Training-Free Consistent Text-to-Image Generation

Yoad Tewel, Omri Kaduri, Rinon Gal, Yoni Kasten, Lior Wolf, Gal Chechik, Yuval Atzmon

67 upvotesFebruary 5, 2024arXiv 预印本
AI 摘要

ConsiStory achieves state-of-the-art text-to-image subject consistency without fine-tuning by using shared internal activations, attention blocks, and feature injection.

text-to-image modelssubject consistencyshared attention blockcorrespondence-based feature injectionpretrained modelinternal activations

Abstract

Text-to-image models offer a new level of creative flexibility by allowing users to guide the image generation process through natural language. However, using these models to consistently portray the same subject across diverse prompts remains challenging.
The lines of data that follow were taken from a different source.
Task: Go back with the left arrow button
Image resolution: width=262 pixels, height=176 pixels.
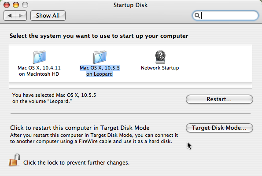Action: (x=10, y=15)
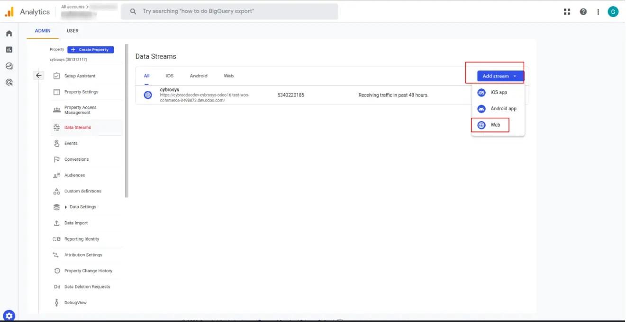Click the search bar to search Analytics
This screenshot has height=322, width=626.
pos(230,11)
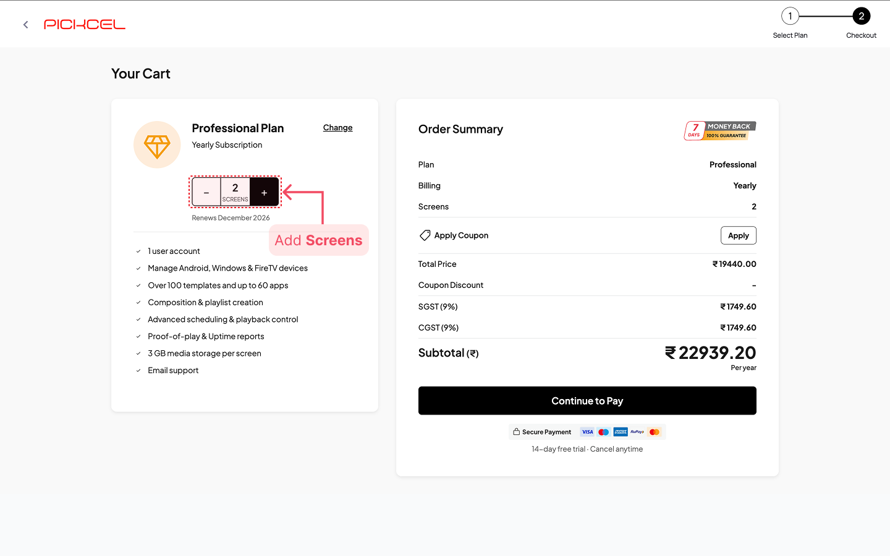The image size is (890, 556).
Task: Click the orange diamond plan icon
Action: (157, 145)
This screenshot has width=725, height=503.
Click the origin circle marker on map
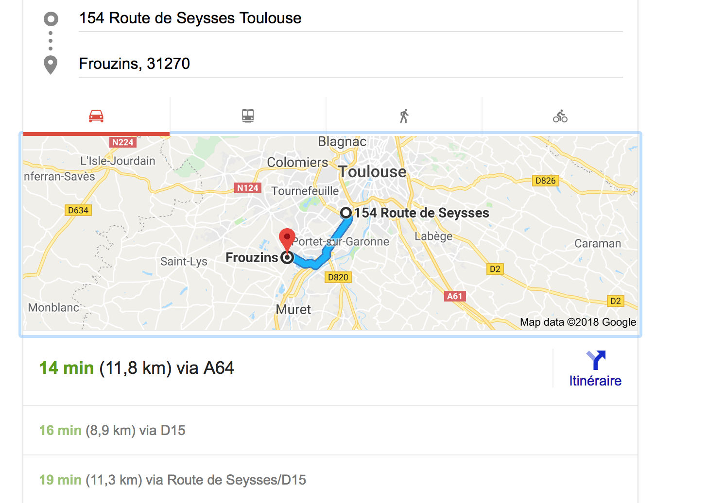(346, 213)
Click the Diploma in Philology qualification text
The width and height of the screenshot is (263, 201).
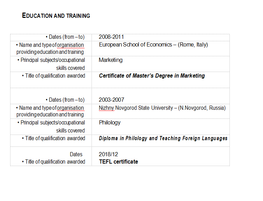point(163,138)
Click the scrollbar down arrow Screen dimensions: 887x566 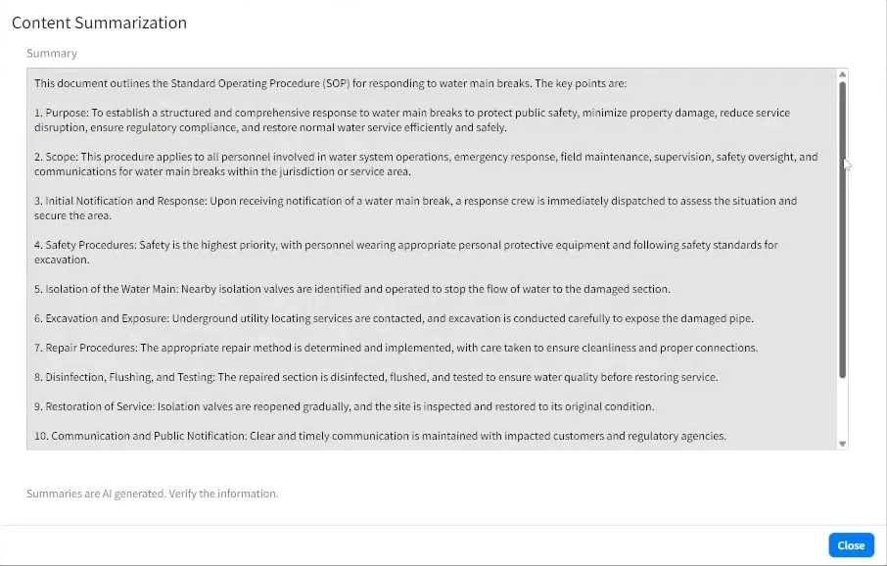point(841,442)
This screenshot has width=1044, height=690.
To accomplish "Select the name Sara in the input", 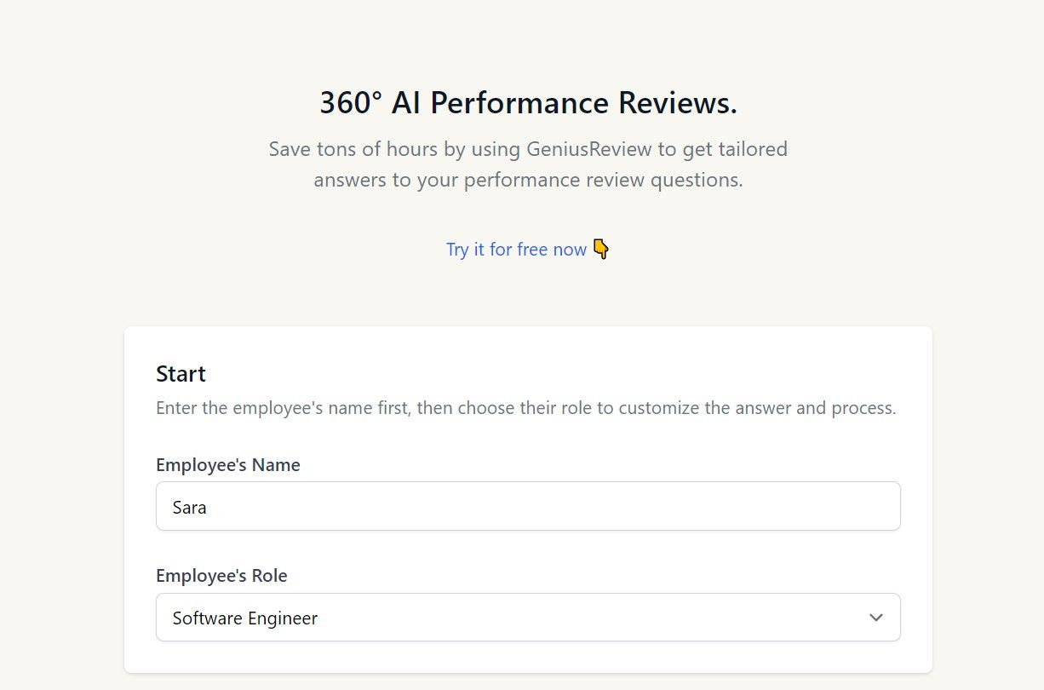I will coord(188,506).
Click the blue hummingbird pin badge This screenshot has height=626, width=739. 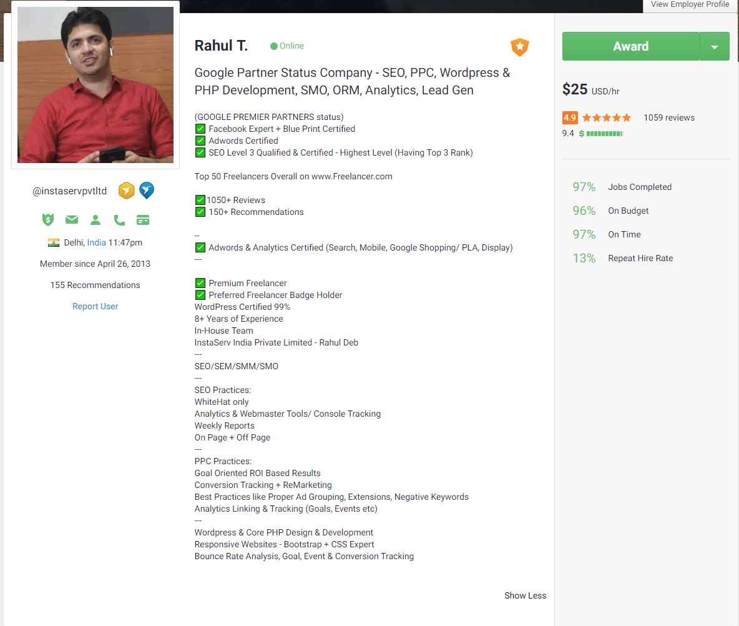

Existing approaches fine-tune the model to teach it new words that describe specific user-provided subjects or add image conditioning to the model. These methods require lengthy per-subject optimization or large-scale pre-training. Moreover, they struggle to align generated images with text prompts and face difficulties in portraying multiple subjects. Here, we present ConsiStory, a training-free approach that enables consistent subject generation by sharing the internal activations of the pretrained model. We introduce a subject-driven shared attention block and correspondence-based feature injection to promote subject consistency between images. Additionally, we develop strategies to encourage layout diversity while maintaining subject consistency. We compare ConsiStory to a range of baselines, and demonstrate state-of-the-art performance on subject consistency and text alignment, without requiring a single optimization step. Finally, ConsiStory can naturally extend to multi-subject scenarios, and even enable training-free personalization for common objects.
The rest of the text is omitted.